Ep.1 家族
.1 名前
自分、という在り方。
小学生の時に、私は図書委員をやっていた。
いつしか私はトショというあだ名で呼ばれ始めた。
誰が呼びはじめたかも定かではないそのあだ名は、初めこそ馴れなかったものの段々と自分の事だと違和感なく受け入れた。
中学生の時に、私は美化委員をやらされた。
風邪で欠席した日に勝手に決まった話だった。
その日からあだ名はビーカーに変わった。
慣れ親しんだトショというあだ名は、あっという間に廃れていった。
トショと呼ばれること、トショというあだ名に愛着すら持ち始めた私は、ビーカーというあだ名になかなか馴染む事ができず中学校三年間を違和感を持ったまま過ごした。

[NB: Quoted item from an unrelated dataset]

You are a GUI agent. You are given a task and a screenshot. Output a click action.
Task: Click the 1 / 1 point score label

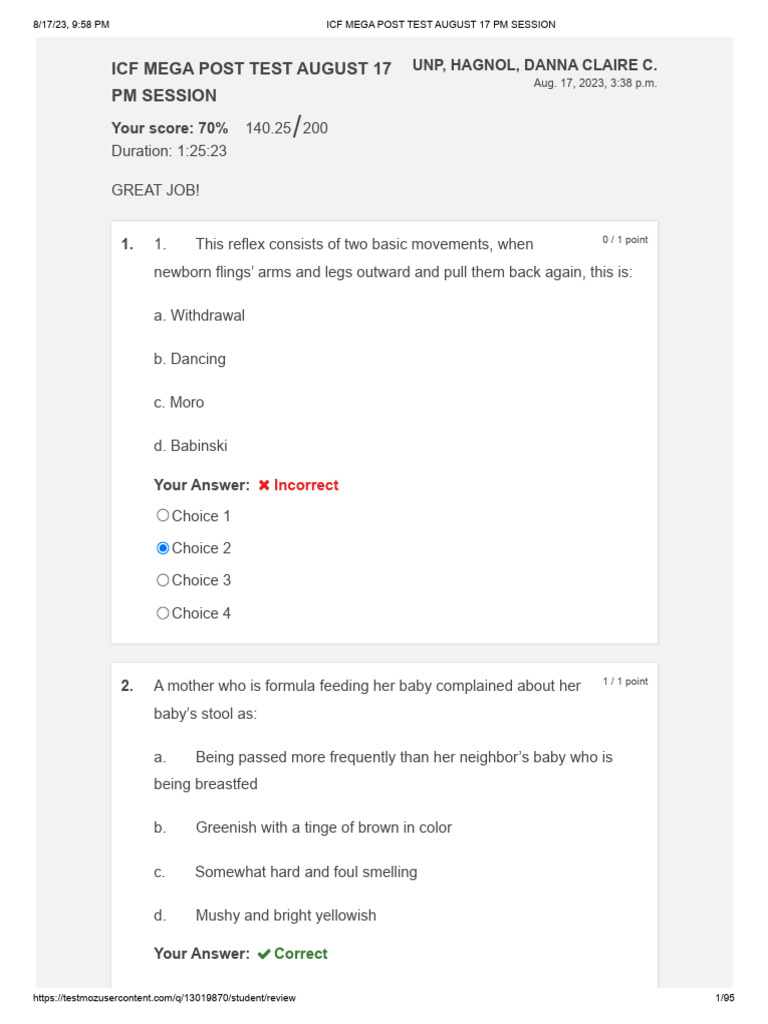tap(625, 681)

高校生になると、私は成り行きで生徒会の役員になった。
一年生では、書記。
二年生では、副会長。
三年生になると、生徒会長を務めた。
あだ名はどの役職だろうと、セイトカイ。
教師ですらそう呼ぶのだから、誰も私をトショともビーカーとも呼ばなくなった。
成り行きでなったとはいえ、生徒会役員になった私は責任感に芽生え、セイトカイと呼ばれる事に嫌な気はしなかった。
大学生になると、シンプルにメガネと呼ばれた。
高校三年生の受験勉強中からかけ始めたので、メガネと呼ばれてもしっくりと来なかった。
私の特徴を指すあだ名だったが、それでいて眼鏡をかけている人間なら誰にでも当てはまるあだ名だ。
役職名で呼ばれ続けた今までとは違うあだ名だったが、何故だか一番嫌なあだ名だった。
元から馴染まなかった大学の友人達とも、それを理由にさらに一歩置いた間柄になった。
社会人になったばかりは新人と呼ばれ続けた。
怒鳴られたり、誉められたり、励まされたり。
どの場面でも新人と呼ばれ、それが社会の洗礼なんだと信じて止まなかった。
入社時に同僚等いなかったので、他にあだ名はつかなかった。
長く会社にいると、役職につくことになった。
部長だとか、課長だとか。
長くいればいるほど、役職が上になるわかりやすい会社だ。
新人と呼ばれた日々が懐かしかった。
新入社員を新人と呼ぶ日が訪れた。
そんな私も愛する人と出会い、共に歩むことを誓い合い、妻とした。
やがて、二人の間に子供が生まれた。
妻に似た可愛い女の子だ。
すくすくと育ち、今年で十六になる。
妻は私をアナタと呼び、娘は私をパパと呼んでくれる。
幸せがある、代えがたい程の幸せが私の手の中にある。
それがいつまでも続く事を願っている。